あのときのナガトの、納得したような、けれどどこか諦めたような、そんな目を思い出して穂香は唇を噛んだ。どんな答えでもいいと言ったのは彼の方だ。なのにどうして、あんな顔をされなければならない。取り澄ましたような、まるでこちらが気づかないとでも思っているかのような、ほんの僅かな表情の変化。姉だったら気づかなかったかもしれない。だが、穂香は昔から、ネガティブな心の機微には敏感だった。
彼はどう答えて欲しかったのだろう。なにが正解だったのだろう。所詮、穂香には到底導き出せそうにない答えに違いない。
――白の植物が……、感染者が、きみらを襲うかもしれない。そのときのために、自己防衛の手段を覚えておいてね。大丈夫、すぐに助けに行くから。
穂香はただの高校生だ。運動神経は人並み以下で、緊急事態に適切な動きができる自信もない。それなのにどうして、彼らは自分を一人にするのだろう。白の植物を逃がしたのは彼らだ。その危険が迫ってくると分かっているのになぜ守ってくれない。なぜ、なにもできない非力な穂香がたった一人で怯えなければならないのだろう。
自分は姉とは違う。奏とは違うのだ。彼女のように強くなれない。彼女ならば一人でも平気だろう。だが、自分は一人ではなにもできない。
強く握った拳が白く変色しているのを見て、穂香は慌てて力を逃がした。

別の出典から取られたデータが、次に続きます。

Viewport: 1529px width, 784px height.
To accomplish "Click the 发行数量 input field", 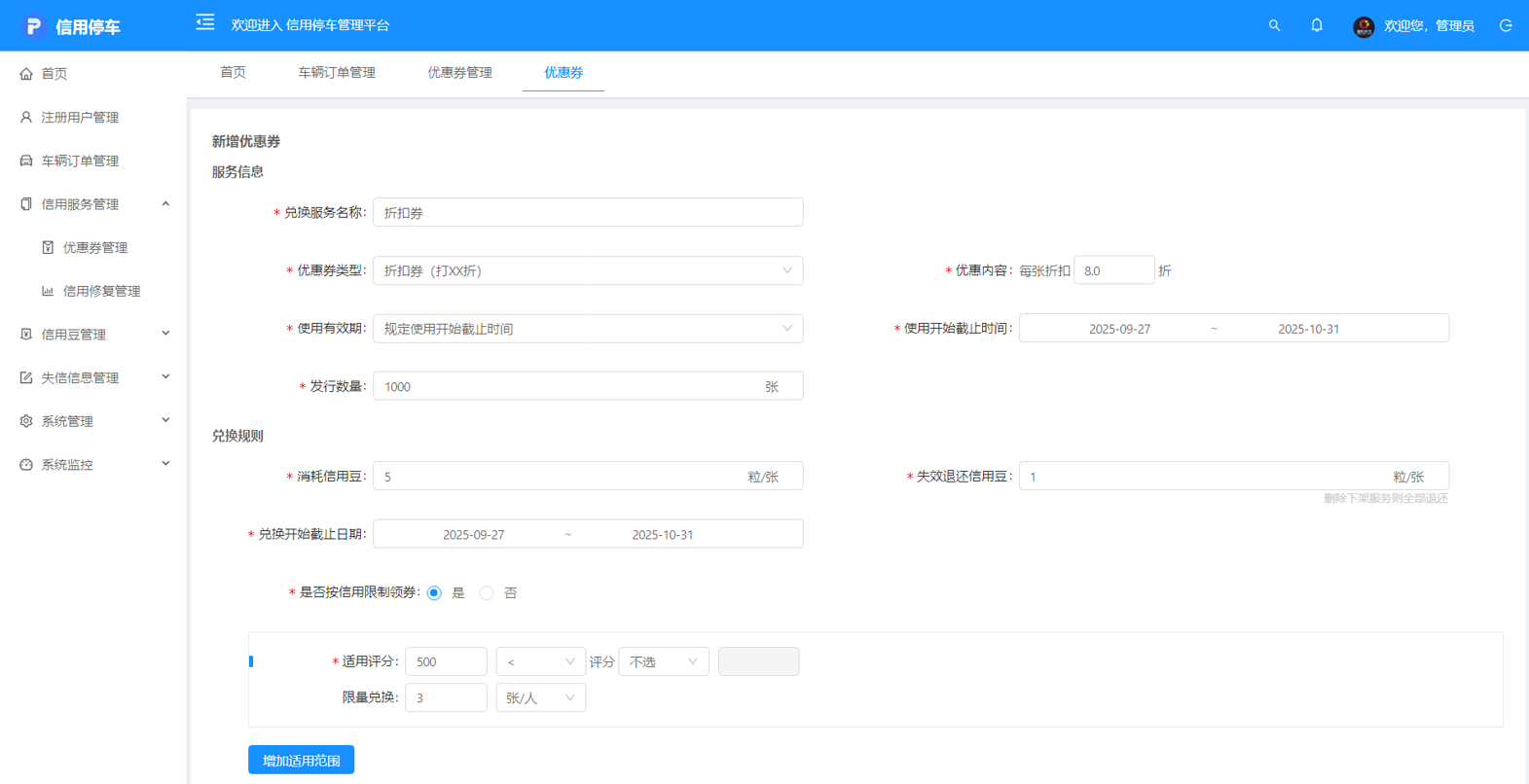I will (564, 386).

折れ曲がってしまった参考書のページを伸ばし、休み時間の終了を知らせるチャイムを聞く。静かな教室に入ってきた世界史の教師は、プリントだけ配って教卓の前に座った。受験に必要な生徒達はプリントを見、質問しに行く。そうでない生徒達は思い思いの参考書を机の上に広げていた。
みんなでいるのに、結局は一人だ。
どうしようもない寂寥感に俯く。なにをいまさら。嘲笑う声が聞こえた。それは自分の頭の中から発せられたものだとすぐに気がついた。なにをいまさら。あのときからずっと独りのくせに。穂香の声で、普段の穂香よりも尖った声がくすくす笑う。
「……どうして」
ほとんど吐息のような声で呟いた。
「もうやだ……」
誰にも期待されない。誰も守ってくれない。誰が望む答えも導き出せない。
ナガトもアカギも、結局は穂香のことなどどうでもいいのだ。奏ばかり気にかけて、大切なことはすべて奏に話して、扱いにくい穂香は全部後回し。

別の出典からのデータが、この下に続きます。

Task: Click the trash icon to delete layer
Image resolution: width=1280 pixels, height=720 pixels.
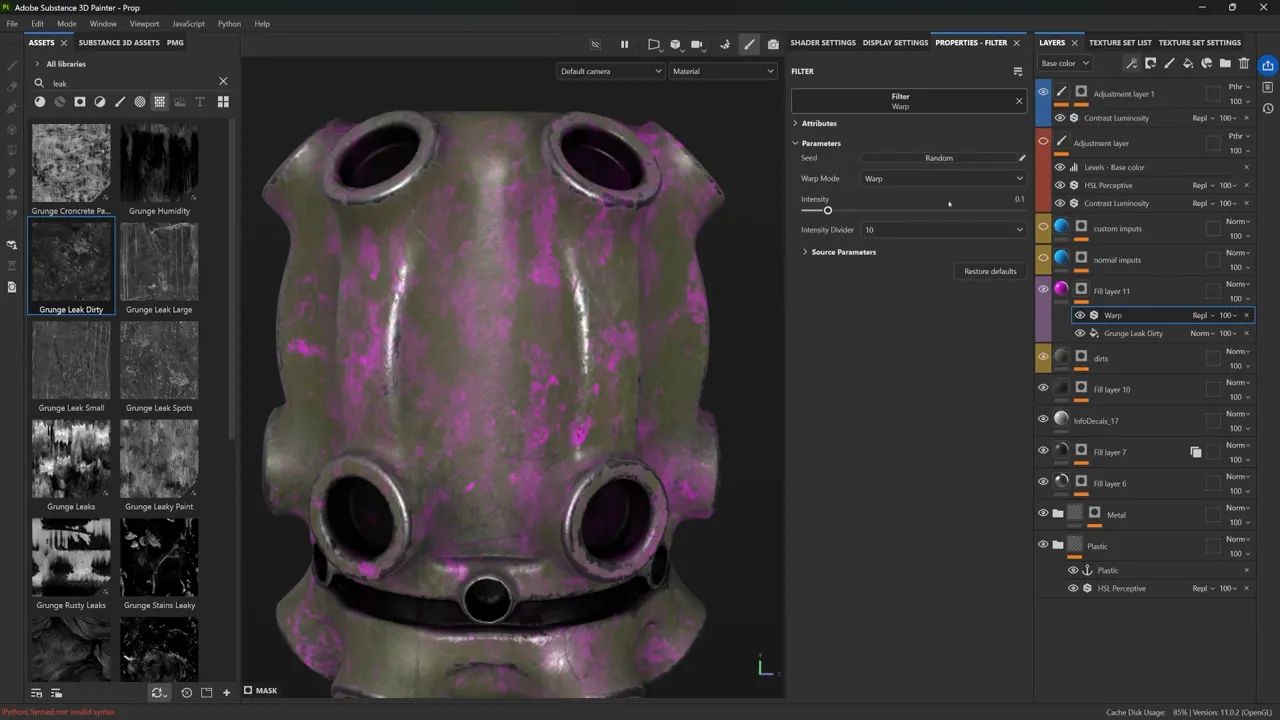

もし白の植物が襲ってきたところで、姉と穂香なら彼らは絶対に姉を助けるのだろう。世間的にも、きっとその方がいい。奏の方が生き残る価値がある。どれだけ穂香が怯えて泣いていても、彼女はそのとき、前を向いて立ち向かっていく人なのだから。
どうして彼女の妹になってしまったのだろう。どうしてあの家にいるのだろう。どうせ独りなのだから、最初から余計なことはしないでほしかった。
ポケットの中で携帯が震えた。一瞬びくりとして、静かに画面を覗く。ほぼ自習とはいえ、授業中だからそっとだ。忍ぶように確認した携帯の画面には、一通のメールが表示されていた。差出人はアカギとある。すっと身体の芯が冷えていくのを自覚した。震える指でボタンを押す。
メールの本文には、絵文字も顔文字もない、シンプルな文章が一行だけ。
『すぐに行くから待ってろ』
状況が理解できない。
穂香は浮かんでくる涙をこらえるのに、全神経を集中させなければならなかった。